Please be advised that Your rights listed above are not absolute and may be subject to statutory exemptions, exceptions, conditions and/or restrictions under GDPR or other legislation.

Provision of personal data

Your providing of Your personal data is not a statutory requirement. It is a requirement necessary to enter into the agreement for the use of the Customer Portal. If You do not provide Your personal data, You cannot use the Customer Portal.

Data Transfers from the EU to the United States.

When using the Customer Portal, Your personal data will be transferred from Your EU member state to the United States.
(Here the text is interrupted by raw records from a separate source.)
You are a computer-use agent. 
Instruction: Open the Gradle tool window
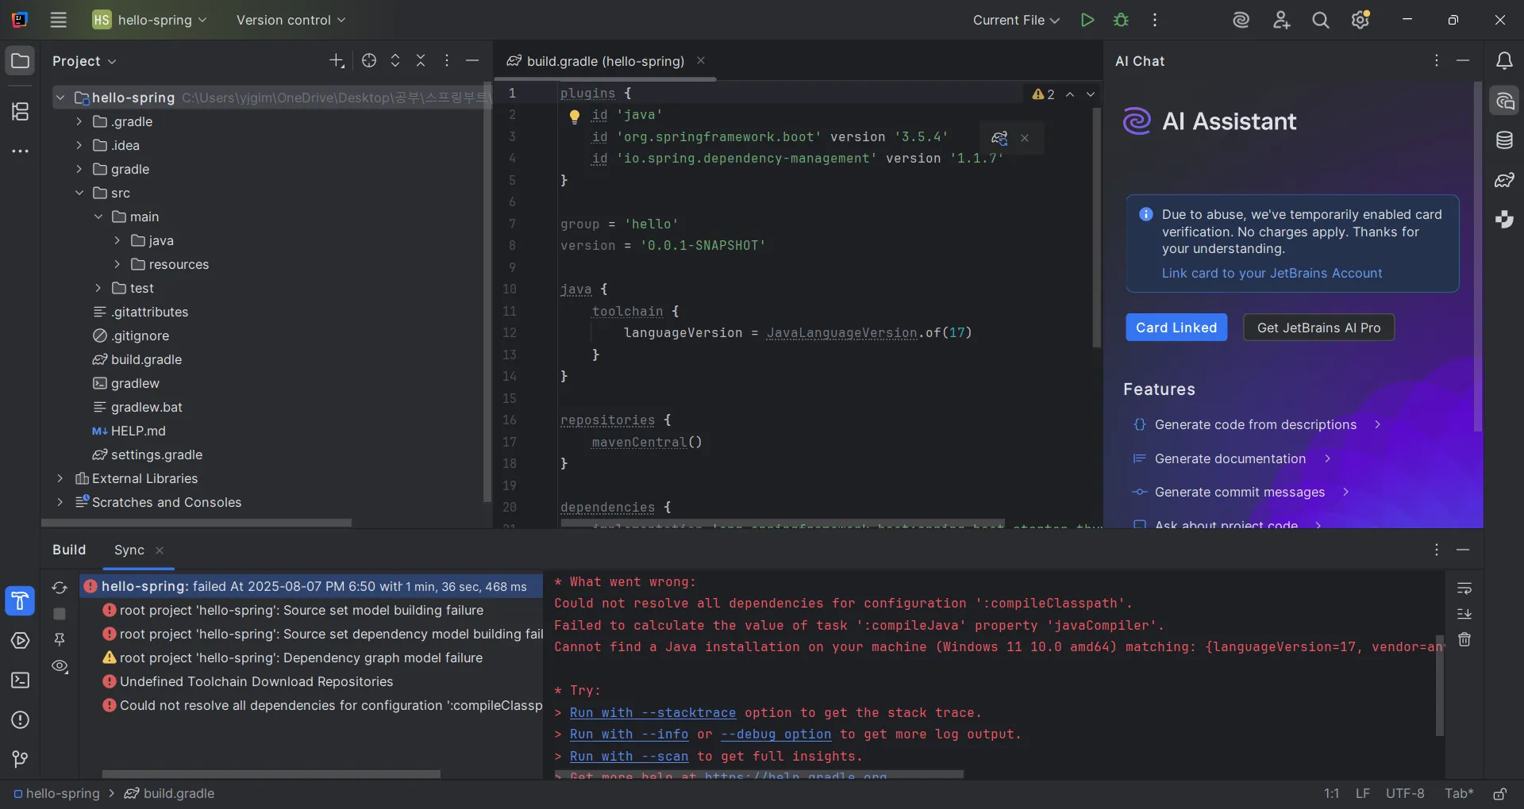tap(1503, 180)
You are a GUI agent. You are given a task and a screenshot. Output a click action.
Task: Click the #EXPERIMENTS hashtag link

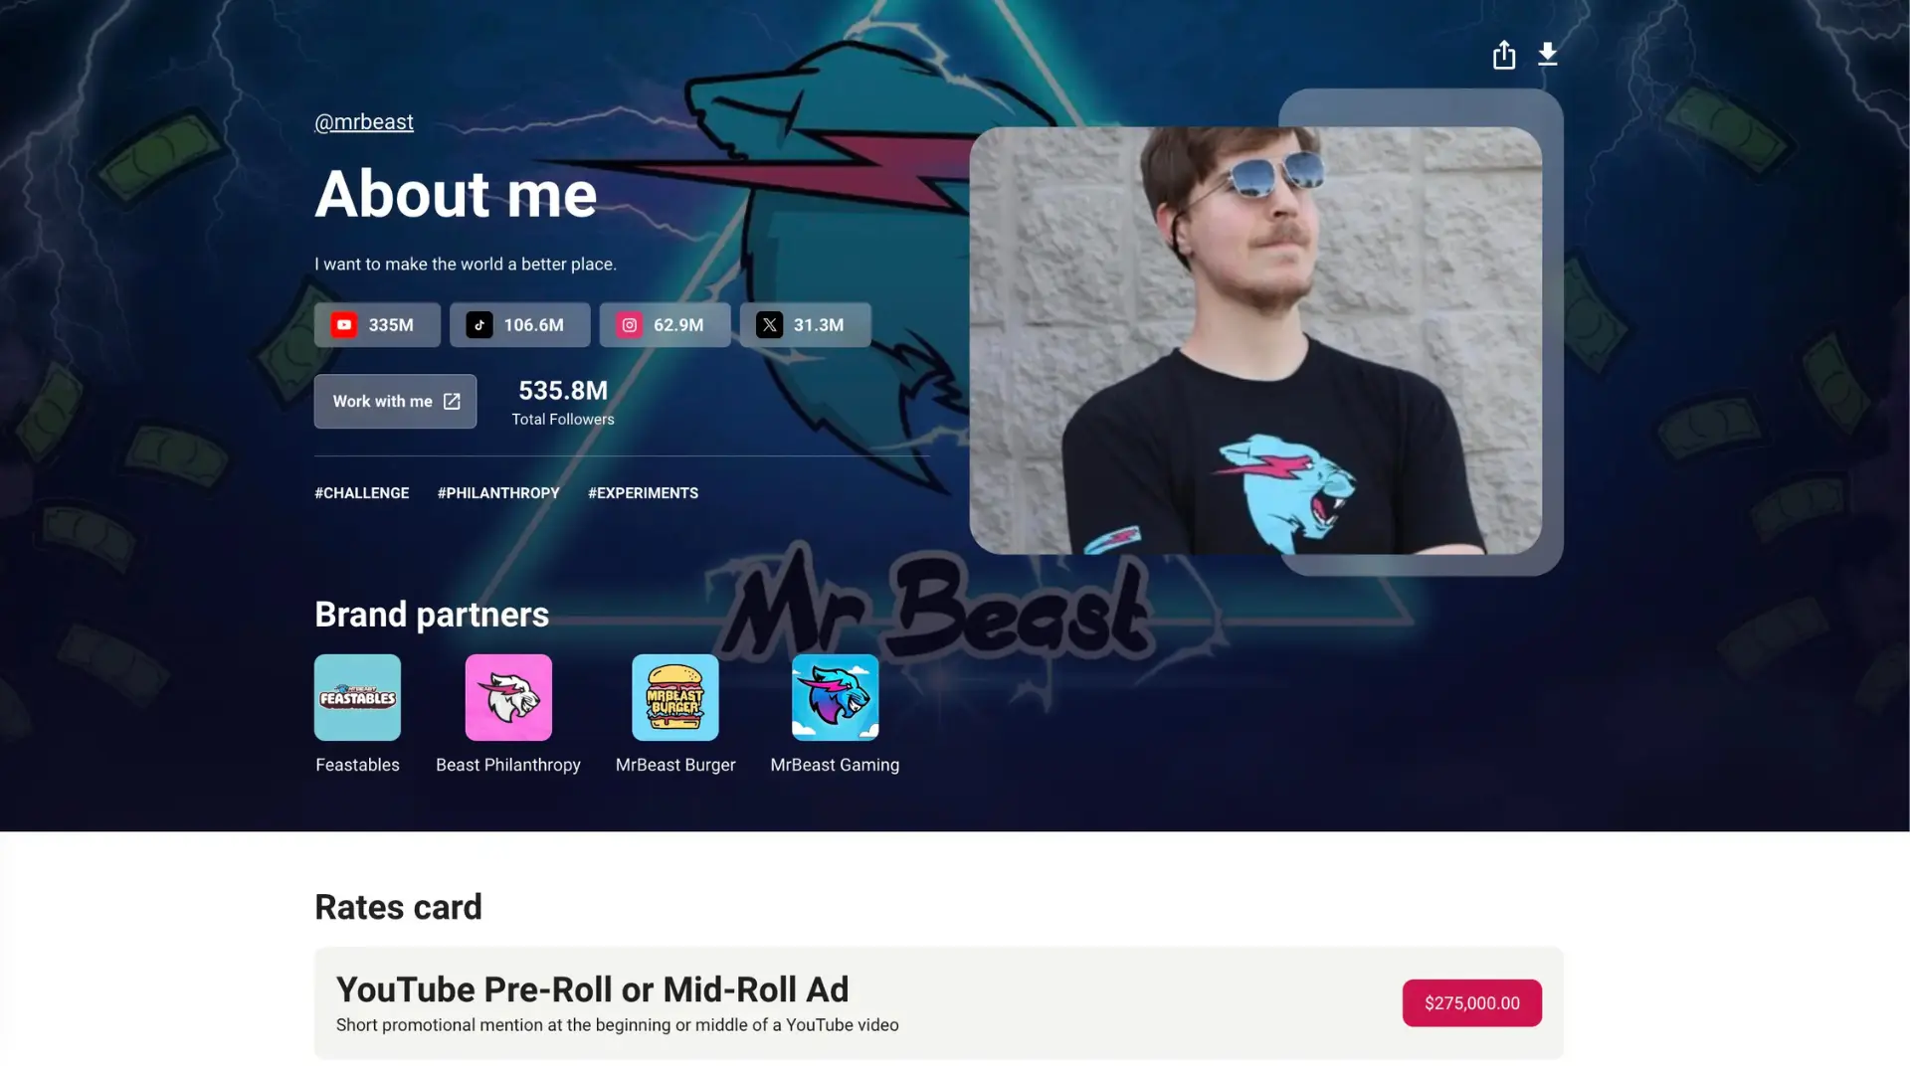coord(643,494)
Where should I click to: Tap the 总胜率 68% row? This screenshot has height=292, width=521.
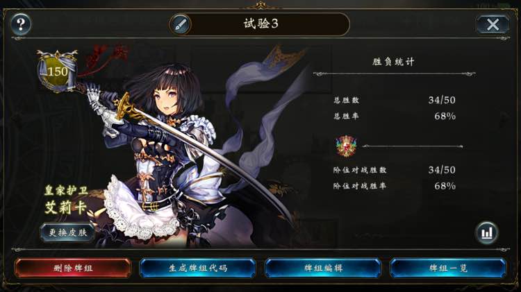(395, 116)
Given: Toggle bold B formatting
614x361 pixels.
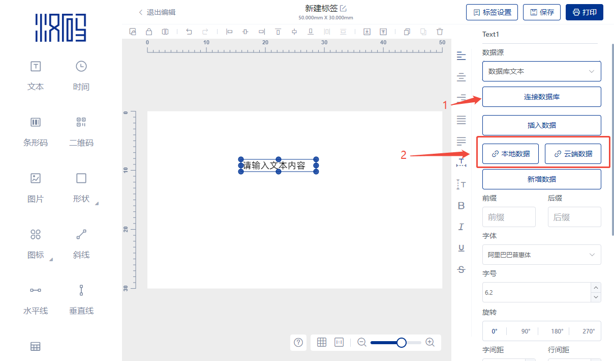Looking at the screenshot, I should tap(461, 206).
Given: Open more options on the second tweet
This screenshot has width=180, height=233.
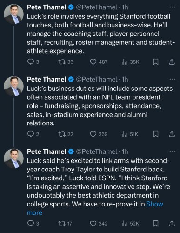Looking at the screenshot, I should 172,79.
You are hereby informed that, due to the absence of an adequacy decision and appropriate safeguards,  the data protection offered in the United States is not considered adequate under EU law (GDPR).  This means that the privacy protections and the rights of authorities to access Your personal data in the United States may not be the same as in Your home EU member state.

By signing this consent form, You explicitly consent to the proposed transfers of Your personal data to the United States.

How to Contact Koios.

If You have any questions, comments, or concerns with this information and consent form, You may contact Us by email at info@koiosmedical.com.

Acknowledgment

By signing this consent form, You acknowledge that Your use of the Customer Portal is intended for exclusive use by professional users and that You are a professional user.